Текст страницы
::::
К сожалению, люди чаще всего не представляют истинный размах стихийных бедствий: человеческая память так устроена, что не любит держать в себе страшное. Но для разговора о том, что нас может ожидать в ближайшем будущем, придется это страшное всколыхнуть. Кто-то из великих когда-то сказал: напомнить — значит предупредить.
История человечества во многом, если не во всем, определяется природными катастрофами либо же их последствиями. Гибель Помпеи — при относительно небольшом размахе бедствия (тогда, в 79 году нашей эры, от взрыва Везувия погибло около двух тысяч человек) — стала фактом не только исторической летописи, но и мировой культуры.
Извержение вулкана Санторин примерно в 1628 году до нашей эры уничтожило целую цивилизацию — минойскую: многие считают, что именно эта катастрофа породила впоследствии миф о гибели Атлантиды.
Библейская история о Ное, шумерская легенда о Зиусудре, а также многие другие мифы народов мира говорят о страшном стихийном бедствии — потопе, который, видимо, случился в стародавние времена, на заре цивилизации.
Углубимся в совсем уже древнюю историю. Глобальные похолодания — ледниковые периоды — научили обитателей Земли приспосабливаться к смене температурного режима: возможно, что хомосапиенс стал сапиенсом именно в силу необходимости выжить в условиях сурового климата.
::::
Входные данные
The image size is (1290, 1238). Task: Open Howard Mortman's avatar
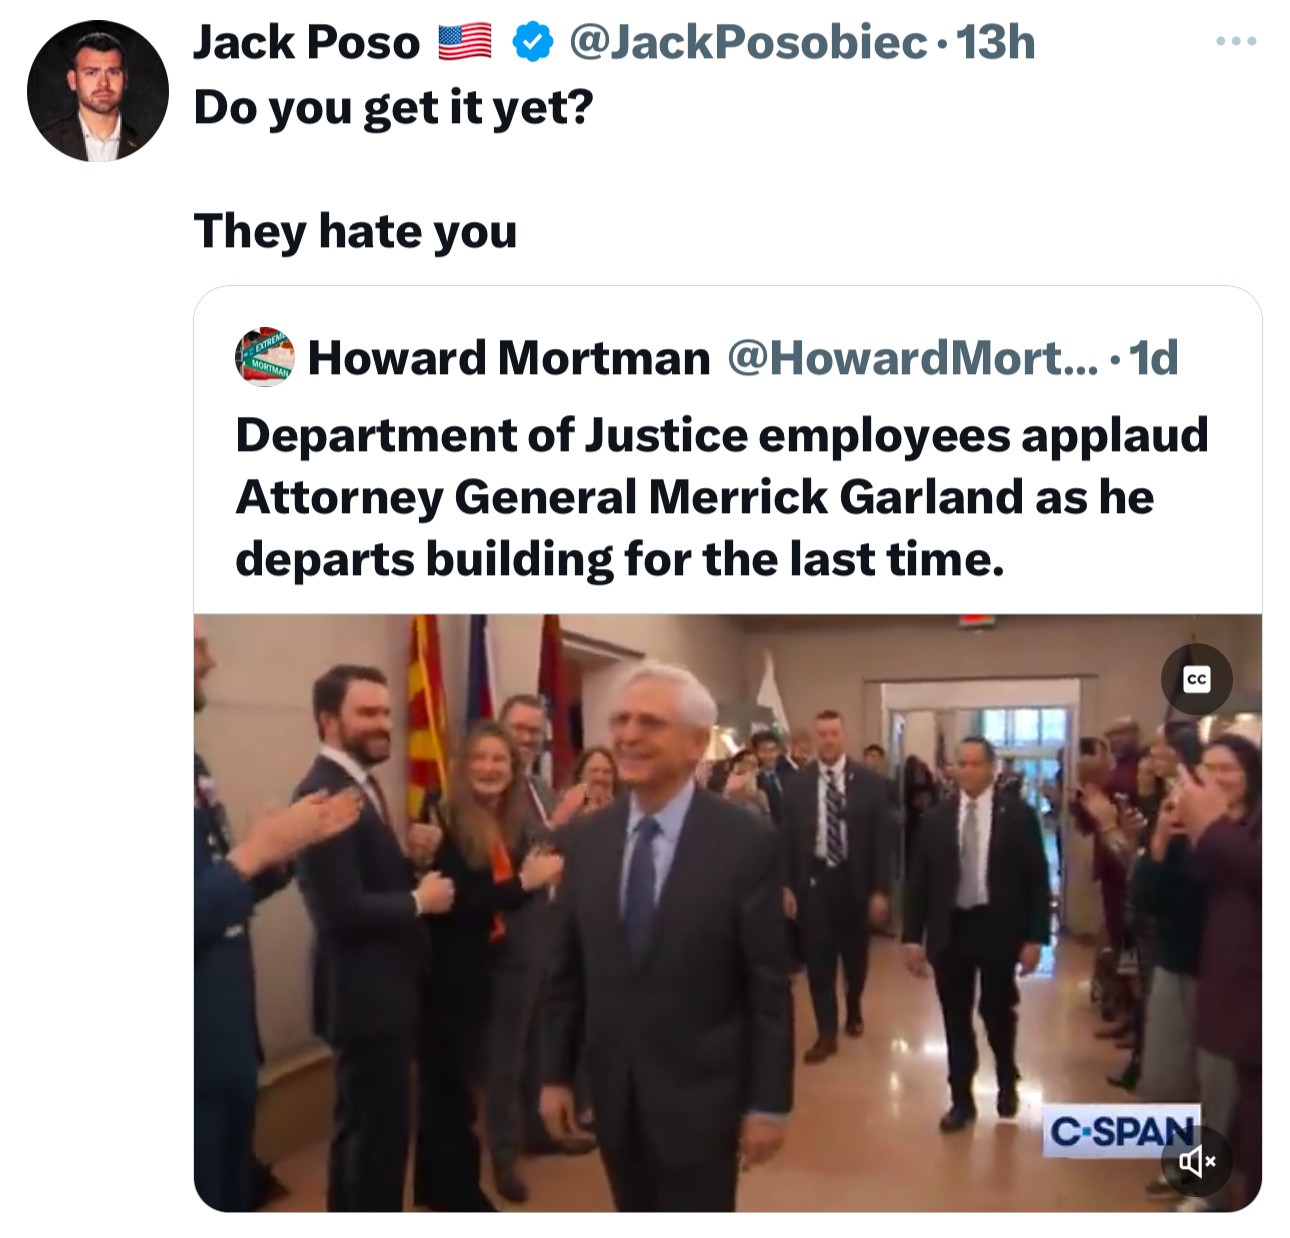[264, 357]
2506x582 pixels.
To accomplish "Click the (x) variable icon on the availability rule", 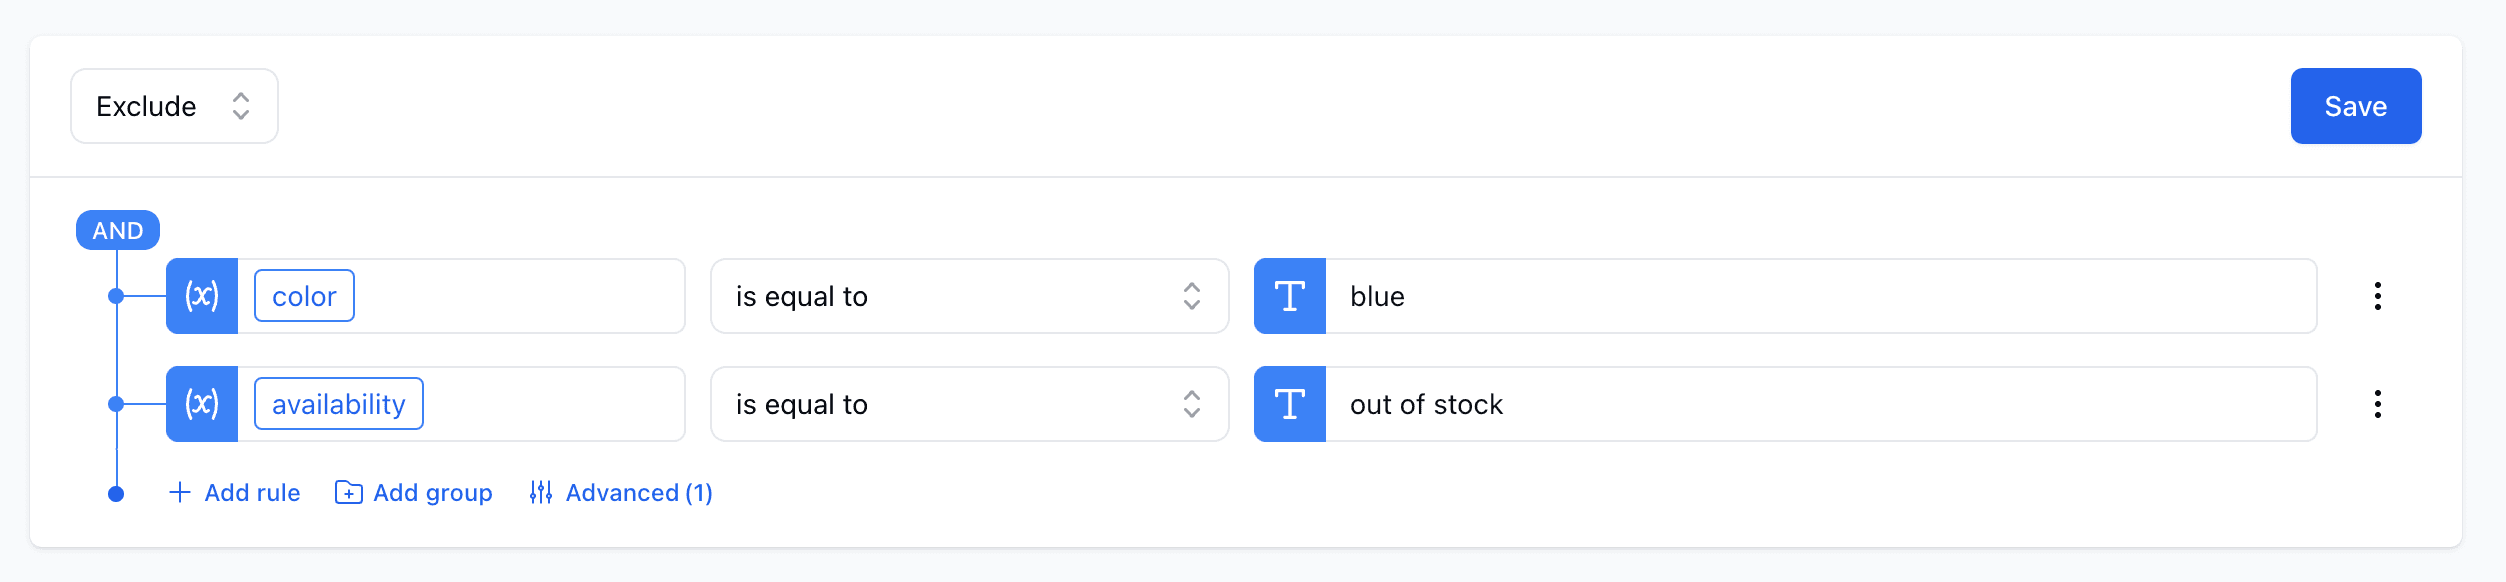I will [201, 403].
::::
Ваше задание
Перепишите слово в слово отрывок из текста страницы выше, начиная со слов «Библейская история о» и заканчивая словами «условиях сурового климата.».

Решение задания
Библейская история о Ное, шумерская легенда о Зиусудре, а также многие другие мифы народов мира говорят о страшном стихийном бедствии — потопе, который, видимо, случился в стародавние времена, на заре цивилизации.
Углубимся в совсем уже древнюю историю. Глобальные похолодания — ледниковые периоды — научили обитателей Земли приспосабливаться к смене температурного режима: возможно, что хомосапиенс стал сапиенсом именно в силу необходимости выжить в условиях сурового климата.